Most Western psychology is concerned with enhancing the self just as Western philosophy is much concerned with self-knowledge and keen to assert that self-consciousness is the factor that distinguishes human beings from other beasts. Buddhist psychology, on the other hand, has a completely different view of the matter. Regarding self-consciousness, it is apparent to any pet owner that cats and dogs have self-consciousness and, for instance, are, briefly, quite capable of manifesting such phenomena as a guilty conscience or shame. Regarding self-knowledge, from a Buddhist point of view, as i explained in my Daily Teaching yesterday, the purpose of it is to eliminate obstacles to compassion and cultivate humility through an awareness of our failings. It is not seen as a way of enhancing some special quality that makes humans into super beings. In Buddhist psychology, self is the obstacle. It is the fact that the little light of self is so much right in front of our eyes that makes us unable to see the greater light of truth that pervades the universe.
In order to attempt to reconcile these two disparate systems some people came up with the idea that one has to develop a self before you can give it up. This was a skilful and somewhat deceptive maneuver. It made Buddhism into the senior partner in the arrangement while completely emasculating it in effect. It was the senior partner in that giving up self was thus made into the 'higher' achievement. However, at the same time, the implication was that we are almost all of us at the earlier stage of still needing to build up our selves, so we are not yet ready for Buddhism and should concentrate on Western psychology.

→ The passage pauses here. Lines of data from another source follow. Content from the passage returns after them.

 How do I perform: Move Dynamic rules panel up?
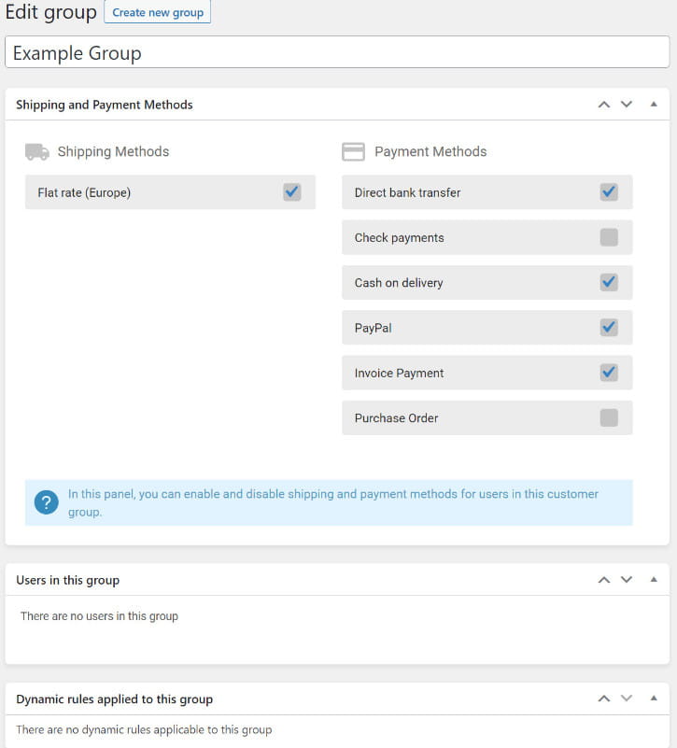point(604,699)
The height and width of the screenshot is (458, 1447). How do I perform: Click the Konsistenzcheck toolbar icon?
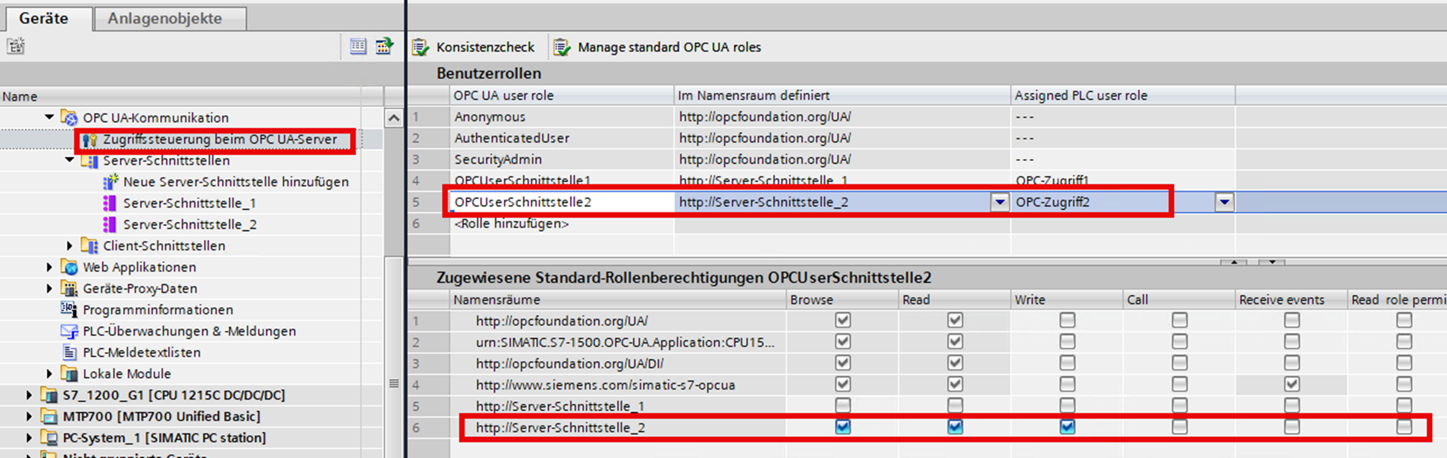point(420,47)
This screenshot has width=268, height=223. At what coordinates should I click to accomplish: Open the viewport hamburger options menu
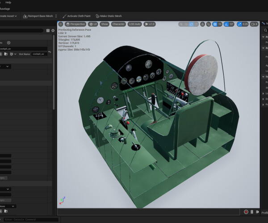(61, 24)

This is not how buddhism sees it. From the Buddhist point of view we have an excessive attachment to self at birth due to past karma. There is nothing so capable of exhibiting self-centredness as an infant. For sure the infant also wants to love and be loved, but that does not change the matter. As we grow up the process of psychological maturation is almost entirely made up of learning to set self aside, at least for brief periods. The mature person knows how, sometimes, to put others first; how to, occasionally, be objective, even in his or her own case; to rise above a situation and not give way to the first selfish impulse that comes along. So at the simplest level, growing up is about getting self under a modicum of control.
However, - and this is where psychology comes in - a good deal of what actually happens is not that self is given up but rather than it is concealed and/or trained into more circumlocutious ways of getting what it wants. Since almost everybody is playing the same game, adult society becomes a rather convoluted affair in which we all half know what we are doing, but still go around in a substantial degree of blindness.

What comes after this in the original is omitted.